Chronic Pain in Patients living with HIV / AIDS

More than 50% of all people living with HIV (PLWH) experience chronic pain with prevalence increasing with age. Peripheral neuropathy from the neurotoxic effects of the HIV virus and from the nucleoside analog reverse-transcriptase inhibitors (NRTIs) are the primary causes of acute and chronic pain. Chronic pain in PLWH is often neuropathic and musculoskeletal and involves multiple body locations.

Chronic pain in PLWH negatively impacts quality-of-life and is associated with:

  • a high rate of disability
  • poor adherence to anti-retroviral therapy (ART)
  • missed HIV clinic visits

Chronic pain in PLWH is often undertreated, particularly for women, those with a history of substance use disorder, and those with low socioeconomic status. 

The treatment of chronic pain in PLWH should have a biopsychosocial approach with multimodal treatment that emphasizes non-pharmacologic therapies and medications that target neuropathic pain.

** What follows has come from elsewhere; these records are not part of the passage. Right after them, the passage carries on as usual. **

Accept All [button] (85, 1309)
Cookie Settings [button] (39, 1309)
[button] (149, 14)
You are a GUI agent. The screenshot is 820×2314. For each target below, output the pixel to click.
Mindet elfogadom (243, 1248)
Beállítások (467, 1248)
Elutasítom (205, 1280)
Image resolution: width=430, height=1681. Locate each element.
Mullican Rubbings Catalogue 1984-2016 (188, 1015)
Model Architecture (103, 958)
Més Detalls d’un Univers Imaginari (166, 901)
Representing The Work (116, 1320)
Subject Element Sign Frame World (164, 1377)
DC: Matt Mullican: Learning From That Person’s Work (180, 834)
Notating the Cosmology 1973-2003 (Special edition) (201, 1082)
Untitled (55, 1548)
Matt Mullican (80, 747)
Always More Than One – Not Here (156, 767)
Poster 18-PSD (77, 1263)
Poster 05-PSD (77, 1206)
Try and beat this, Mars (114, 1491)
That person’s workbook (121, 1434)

Start with a standardized screening for chronic pain:

  • How much bodily pain have you had during the last week? (none, very mild, mild, moderate, severe, very severe) 
  • Do you have bodily pain that has lasted for more than 3 months? (yes, no)

Remark: A response of moderate pain or more during the last week combined with bodily pain for more than 3 months can be considered a positive screen result.

Nonpharmacological treatments for chronic pain to consider

  • Cognitive behavioral therapy promotes patient acceptance of responsibility for change and the development of adaptive behaviors (eg, exercise) while addressing maladaptive behaviors (eg, avoiding exercise due to fears of pain).
  • Yoga is recommended for the treatment of chronic neck/back pain, headache, rheumatoid arthritis, and general musculoskeletal pain
  • Physical and occupational therapy 
  • Hypnosis is recommended for neuropathic pain
  • Acupuncture

Nonopioid Medication Recommendations

  • Acetaminophen and nonsteroidal antiinflammatory drugs (NSAIDs) are recommended as first-line agents for the treatment of musculoskeletal pain.
  • Gabapentin is recommended as a first-line treatment of chronic HIV-associated neuropathic pain (A typical adult regimen will titrate to 2400 mg per day in three divided doses (i.e. 800 mg TID). Evidence also supports that gabapentin improves sleep.
    • If patients have an inadequate response to gabapentin, clinicians might consider a switch to pregabalin, a trial of a serotonin-norepinephrine reuptake inhibitor or a trial of a tricyclic antidepressant 
  • Capsaicin is recommended as a topical treatment for the management of chronic HIV-associated peripheral neuropathic pain
  • Medical cannabis may be an effective treatment in appropriate patients 
  • Alpha lipoic acid (ALA) may be of some benefit in patients with difficult-to-treat neuropathic pain. 
  • Experts recommend against using lamotrigine to relieve HIV-associated neuropathic pain.